Readers Choice: Sky Harbor Airport

It should be a requirement for anyone who lives in the Valley to go to Taliesin West and get the crash course on Frank Lloyd Wright and his particular brand of architecture. Wright set up the Scottsdale school in the '30s, and it remains an architecture school to this day. There are a variety of tours available every day, and you'll learn Wright's philosophies of design, as well as what made him tick. Armed with your new-found Wright knowledge, you'll have a better appreciation for the buildings in Phoenix (and elsewhere) that were designed by Wright or his students. The tours offered at Taliesin West are worth it for visitors and residents alike.

You can't, as it turns out. But "It's so hot, you can fry an egg on the sidewalk!" long has been a standard summertime exclamation around these parts. Meant as a creative alternative to the plain old "Boy, it's hot!" this story's nearly as old as the ones Aesop used to peddle — and about as factual, too. According to Bill Nye the Science Guy, the lowest temperature at which one can cook an egg is 130 degrees Fahrenheit — and only if you want to grill that bird ovum for nearly a half-hour.

Further, concrete is a lousy conductor of heat: It's light-colored in order to reflect rather than absorb heat. Cracking the egg into a frying pan and placing that on the macadam doesn't work, either — we tried it. Still, groaning about cooking breakfast on the pavement is a colorful tale that refuses — like summer itself, it often seems — to leave us.

We loved artist Rebecca Green's mural The Storybook so much that we gave it a Best of Phoenix award in 2013. Green, not so much. She left town shortly after working on the mural and was never satisfied with it. So earlier this year, she returned to Grand Avenue to paint an entirely new mural, a sweet, colorful, cactus-filled scene she called The Painted Desert.

And we loved that mural all the more, particularly since we were already hard at work planning this year's Best of Phoenix theme, The Painted Desert. Great minds and all that, right?

We miss Green, who's hopscotched from Phoenix to Denver to Nashville, but those of us sticking around town are happy to play alongside her painted desert.

Where else can you combine live music, hot chocolate, twinkly lights, and the most gorgeous desert plants in the world? Lucky for us, the Desert Botanical Garden is located smack in the center of the Valley, and the long-honored garden tradition of holiday luminaria is still going strong. The season just isn't complete for us without tickets to this event, featuring carolers, bell players, and other local musical acts. It may not snow in these parts, but it begins to look a lot like Christmas when we throw on a light jacket and head off into the night to the Desert Botanical Garden.

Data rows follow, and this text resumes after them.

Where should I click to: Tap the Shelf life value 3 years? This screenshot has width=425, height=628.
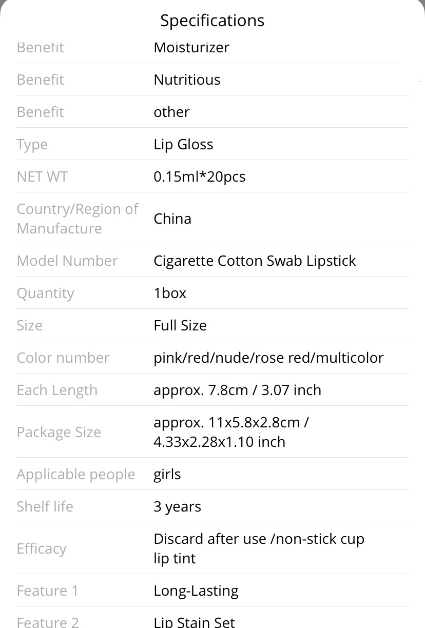(177, 506)
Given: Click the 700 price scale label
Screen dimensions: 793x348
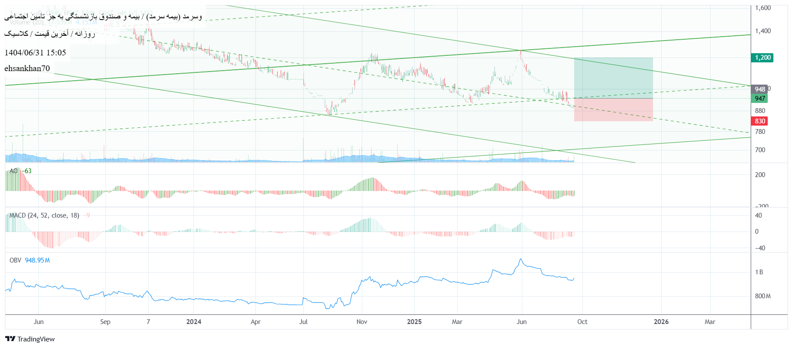Looking at the screenshot, I should click(x=760, y=150).
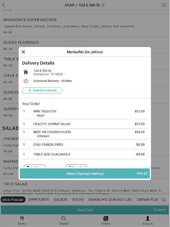Screen dimensions: 170x227
Task: Select the MINI TAQUITOS order line
Action: pos(85,114)
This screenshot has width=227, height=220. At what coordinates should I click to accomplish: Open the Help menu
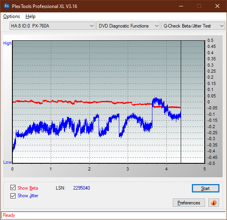(30, 16)
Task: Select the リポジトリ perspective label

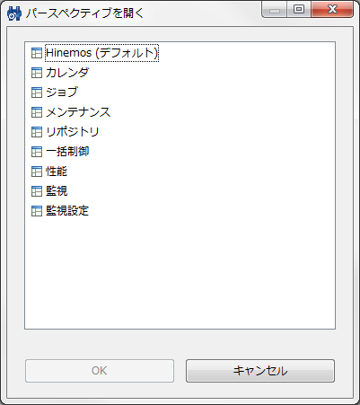Action: click(x=73, y=132)
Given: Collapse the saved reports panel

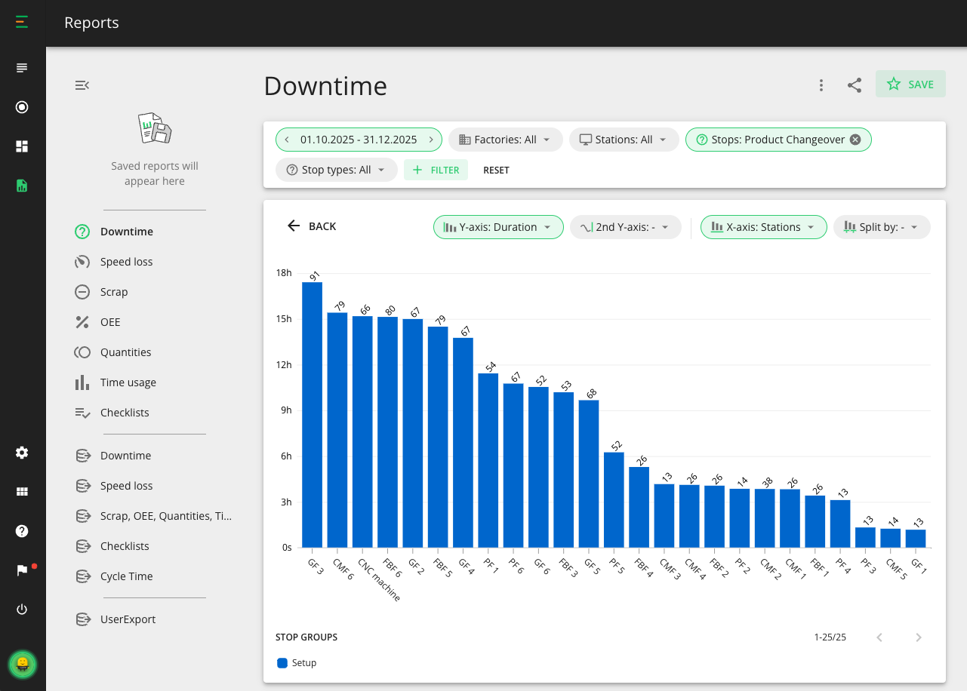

Just a few miles from the Old Town Scottsdale gallery scene, you'll find a different kind of artistic destination. For more than seven decades, Cattle Track Arts Compound has been attracting both artists and appreciators of the arts to its Old West complex, hidden amid the desert landscape. Since engineer George Ellis built the original structure with recycled materials in 1937, Cattle Track has acted as workplace and sometimes home of some of the most creative artists in our state's history, including Philip Curtis, who helped to found the Phoenix Art Museum. Today, Cattle Track offers frequent events ranging from art shows to live performances and houses a blacksmith, Cattle Track Press, painters, photographers, and a number of other creatives.